The Cash Behind Brexit

Yesterday, the Electoral Commission released the official referendum donation figures for the period of 1st February to 22nd April 2016. The numbers made for an interesting read indeed – at face value it looks as though the Leave camp dominated the financial battle, but scratch the surface and a very different situation emerges.

Both campaigns received a combined total of £15.6 million in donations – for a bit of context, this is more than all political parties raised during the short campaign leading up to the 2015 general election combined. The headlines sung to the tune of ‘Brexit out-fundraise their Remain rivals’ as Leave groups’ donations hit £8.2 million, compared to the Remain camp who raised £7.5 million.

Initially this seems like a huge win for the Leave campaign, who have referred to their situation as a ‘David and Goliath’ allegory, but the bitter rivalries and in-fighting between the seven different Leave campaign groups meant that the officially designated campaign group Vote Leave received a significantly lower amount of donations in comparison to The IN Campaign Ltd – who were designated as the official Remain campaign group.

Vote Leave only managed to raise £2.8 million in donations, which was actually less that Leave.EU, who raised £3.2 million. The IN Campaign, however, raised almost £7 million – which means that a quick assessment of funds raised by the officially designated campaign groups puts the Remain camp in a more advantageous position.

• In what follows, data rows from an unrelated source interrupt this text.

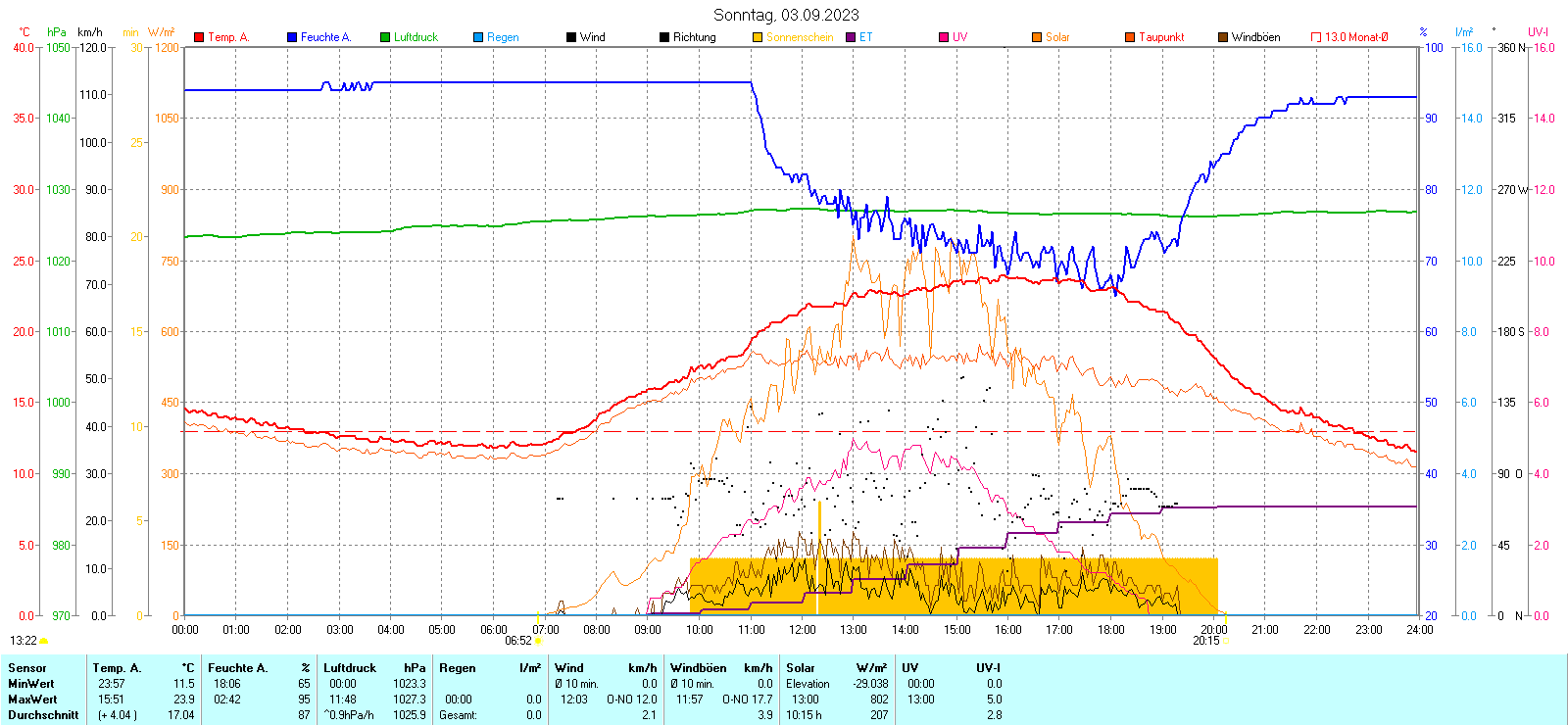The width and height of the screenshot is (1568, 725).
Task: Click the green Luftdruck legend square
Action: click(385, 37)
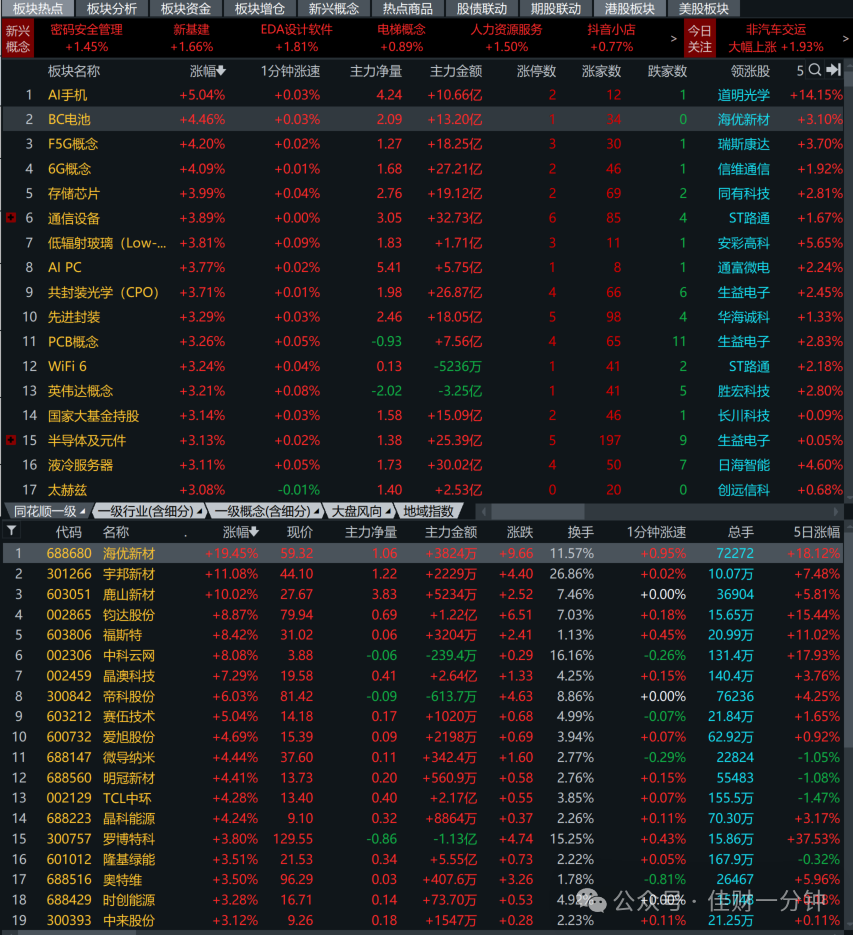853x935 pixels.
Task: Sort sectors by 涨幅 column arrow
Action: (x=221, y=71)
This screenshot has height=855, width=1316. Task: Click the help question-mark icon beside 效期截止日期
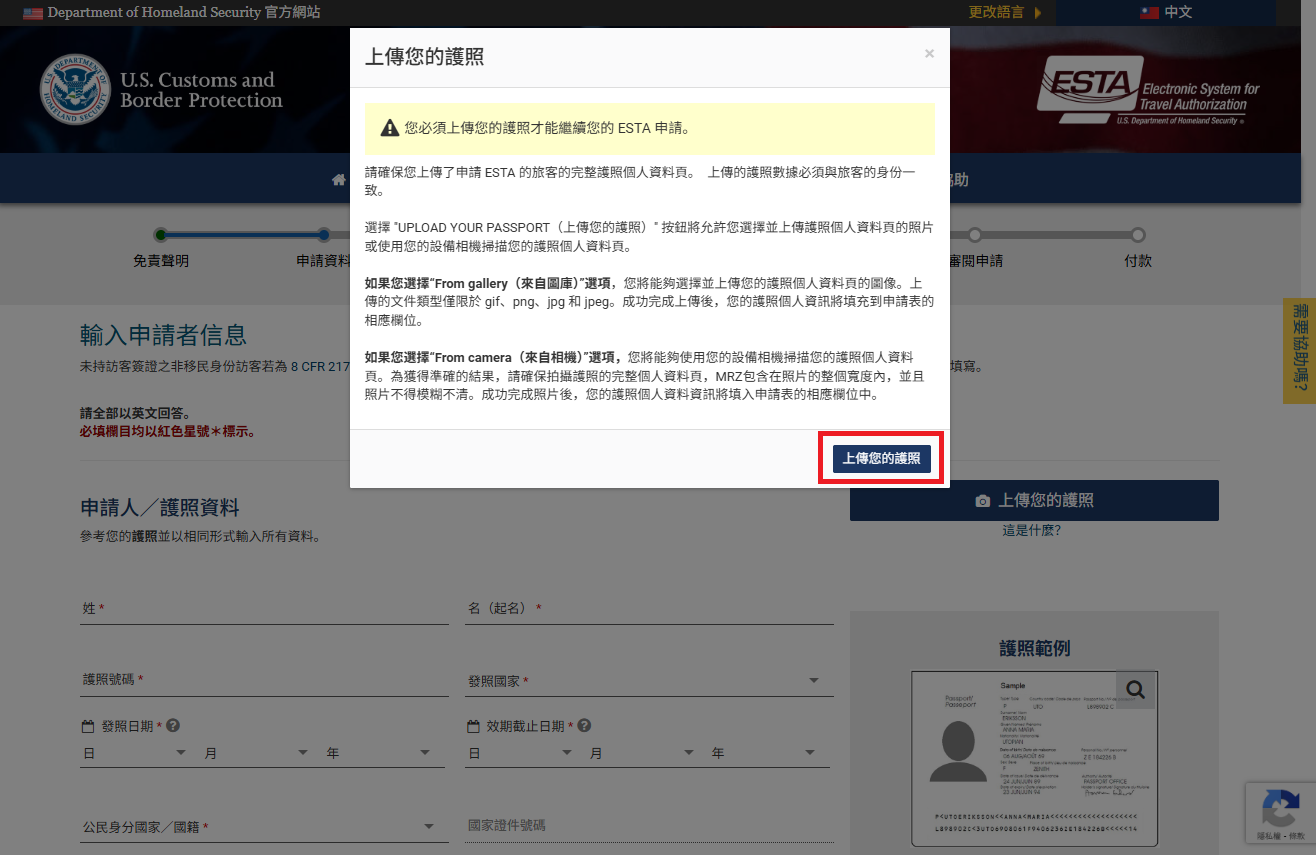click(x=585, y=725)
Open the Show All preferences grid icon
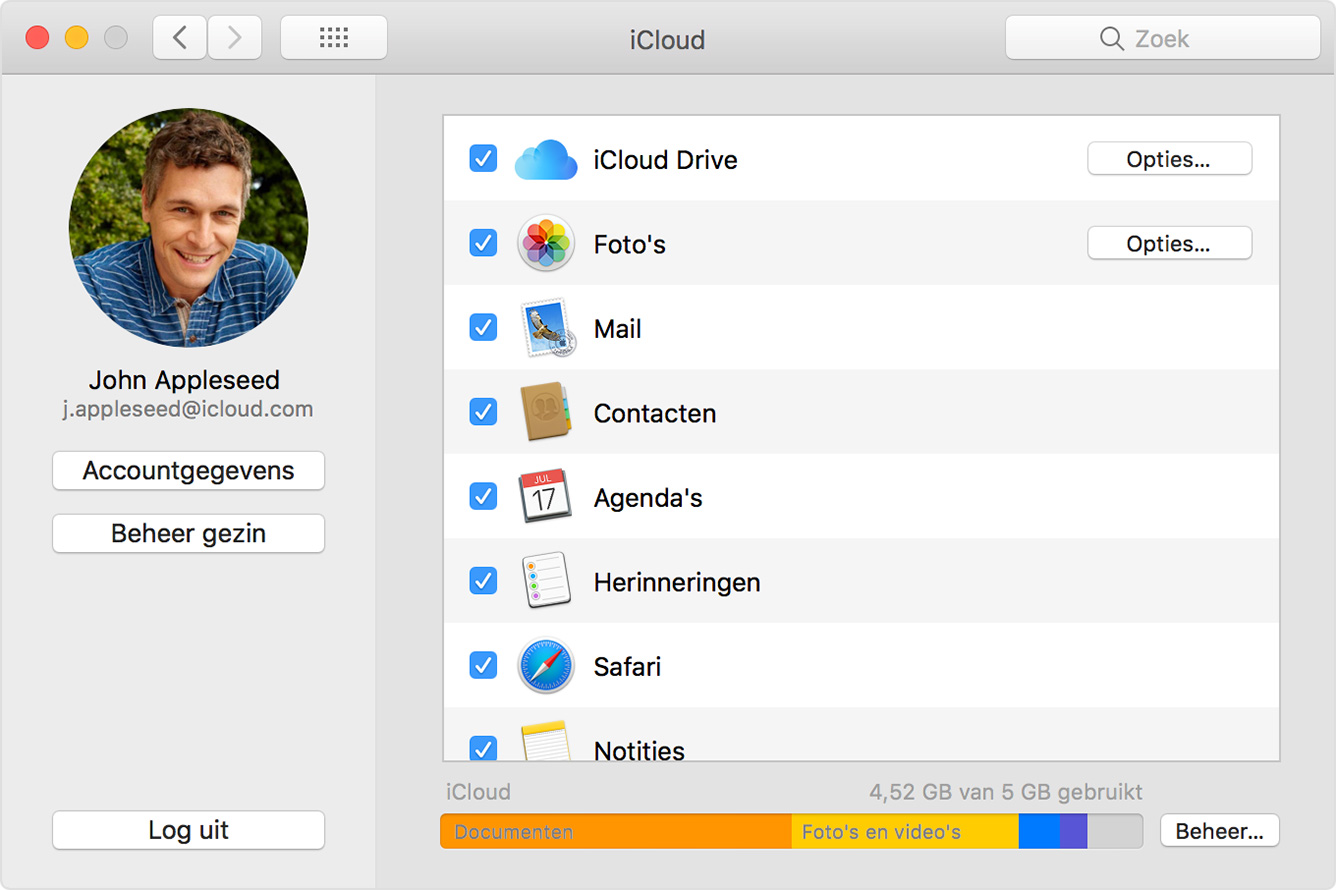The width and height of the screenshot is (1336, 890). pos(333,37)
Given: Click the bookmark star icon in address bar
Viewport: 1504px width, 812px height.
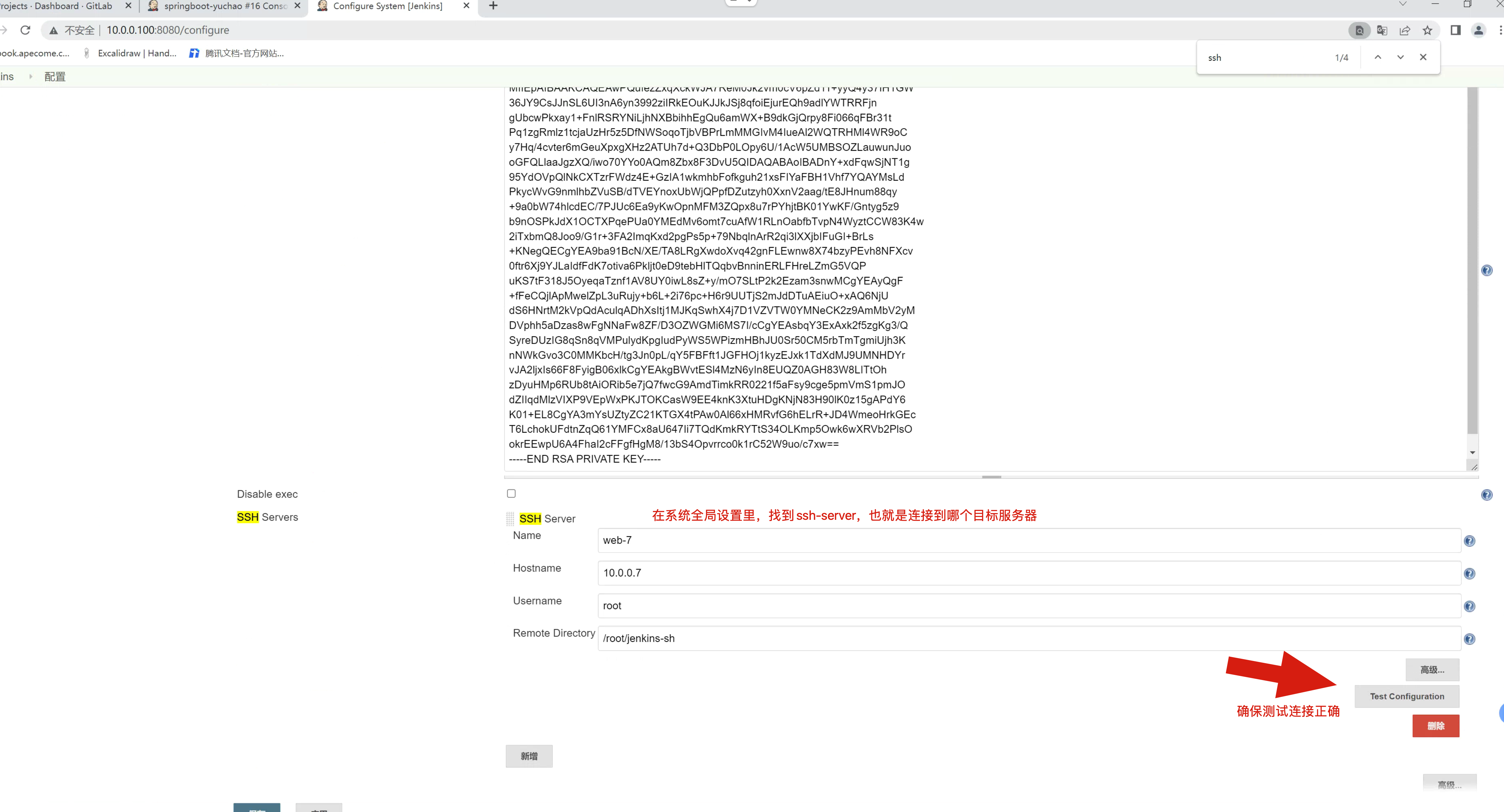Looking at the screenshot, I should (1427, 30).
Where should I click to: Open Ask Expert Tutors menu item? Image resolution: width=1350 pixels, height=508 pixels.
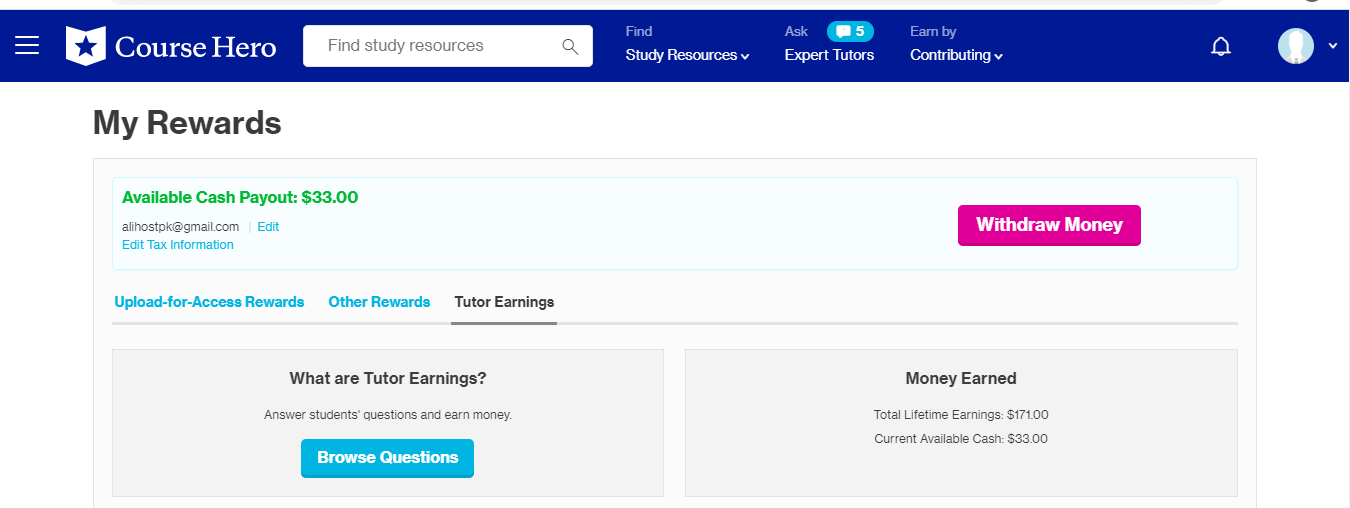coord(829,55)
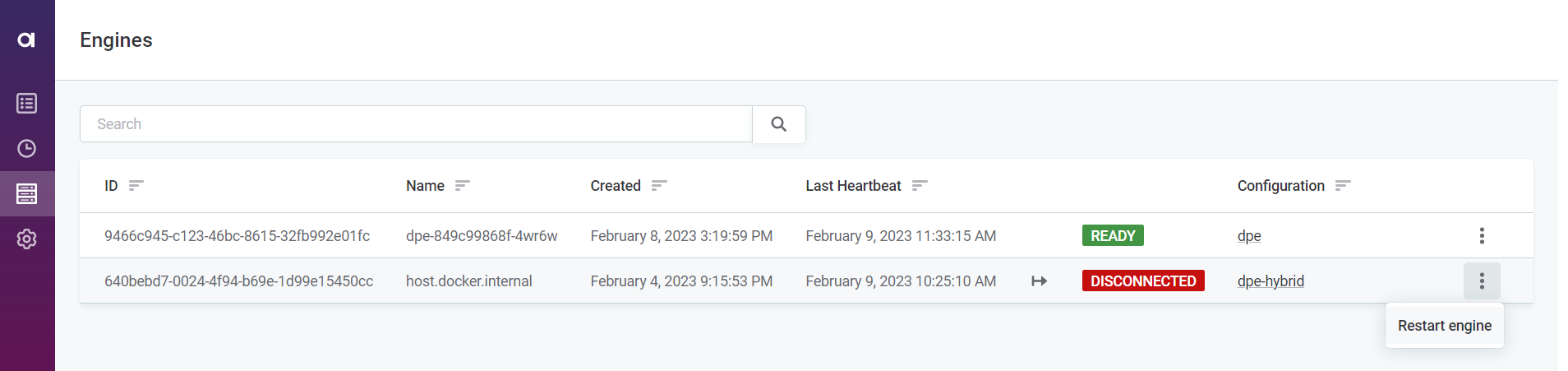Open the dpe-hybrid configuration link
Image resolution: width=1568 pixels, height=371 pixels.
(1271, 281)
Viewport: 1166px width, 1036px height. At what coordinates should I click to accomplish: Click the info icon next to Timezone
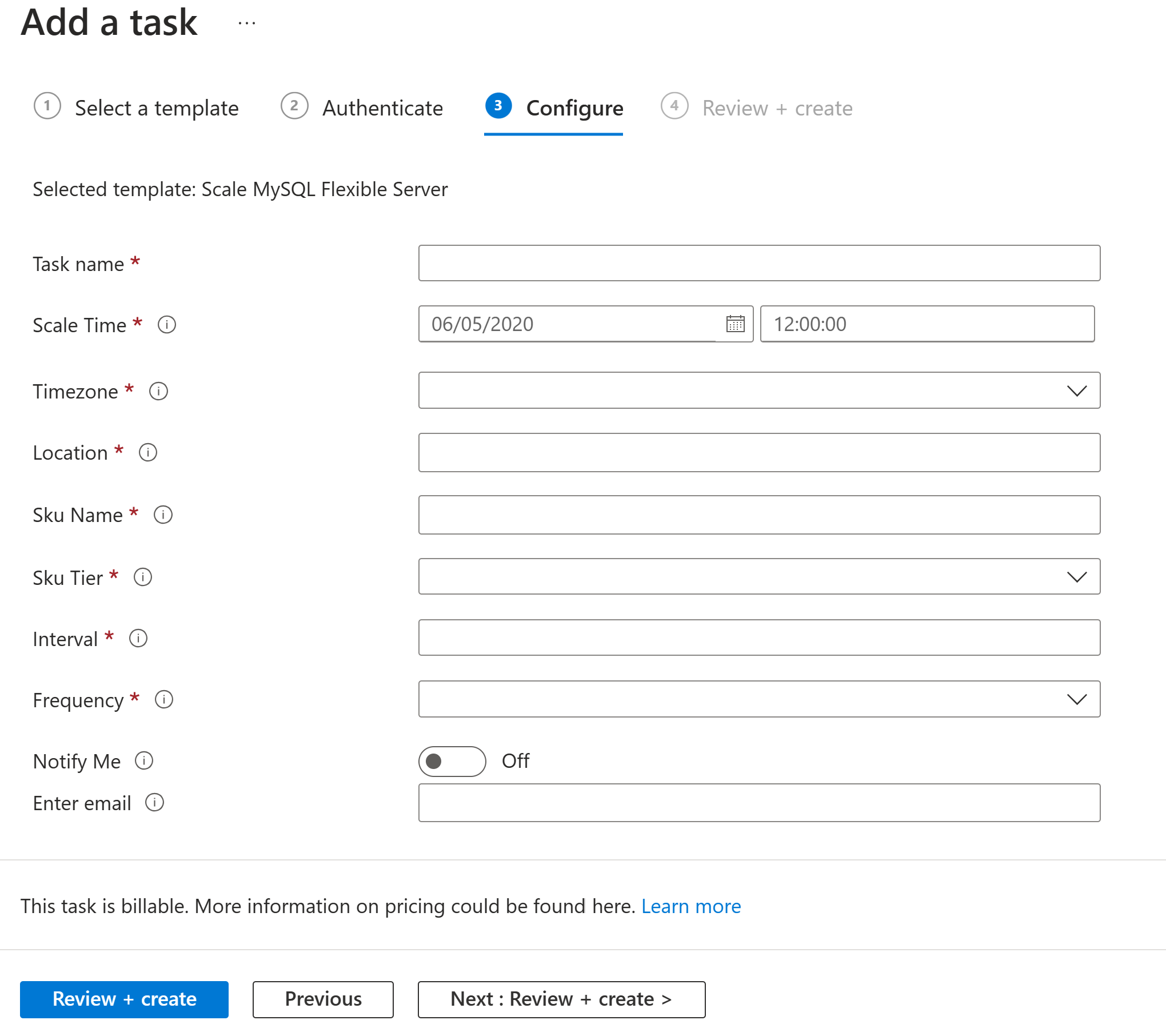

This may of course make it easier for the Leave campaign to distribute funds in the run up to the referendum next month, since each campaign group, be it official or unofficial, is targeted at different groups of society. With all of the Remain camp's funding sitting in one basket - the dissemination of funds may prove to be a more difficult task.

It has been interesting to see the media’s reaction to the Electoral Commission figures. The typically pro-Brexit tabloids led with a congratulatory editorial steer on the news – honing in on what they believe to be a victory for the underdogs. There was also a surprising amount of negativity thrown towards the Remain camp for receiving their largest donations from the likes of Goldman Sachs, JP Morgan, Citigroup and Morgan Stanley – a group the Leave camp believe to be responsible for the latest global financial crisis (despite a number of them coming through the ranks of global financial institutions themselves).

The fact that headlines were dominated by the Leave camp’s donation victory and Remain’s ‘big cats’ backers serves as a timely reminder that tier-one newspapers are able to shape shift figures in order to match up to a certain media agenda. Ultimately, the official Remain campaign group raised almost three times the amount raised by the official Leave group, but the figures were covered as a Vote Leave victory – snapped up as an opportunity to scathe the ‘Remainers’ for surviving on donations from ‘the financial elite’, with Lord Owen of Vote Leave stating: “With their unlimited cash they are lobbying the British people to act in a way that benefits their profit margins.”

This is just a sign of what’s to come – the Electoral Commission will be regularly publishing donation figures in the build up to the referendum on the 23rd June – we look forward to seeing which groups emerge as official supporters as the polls continue to report an extremely close race to the finishing line.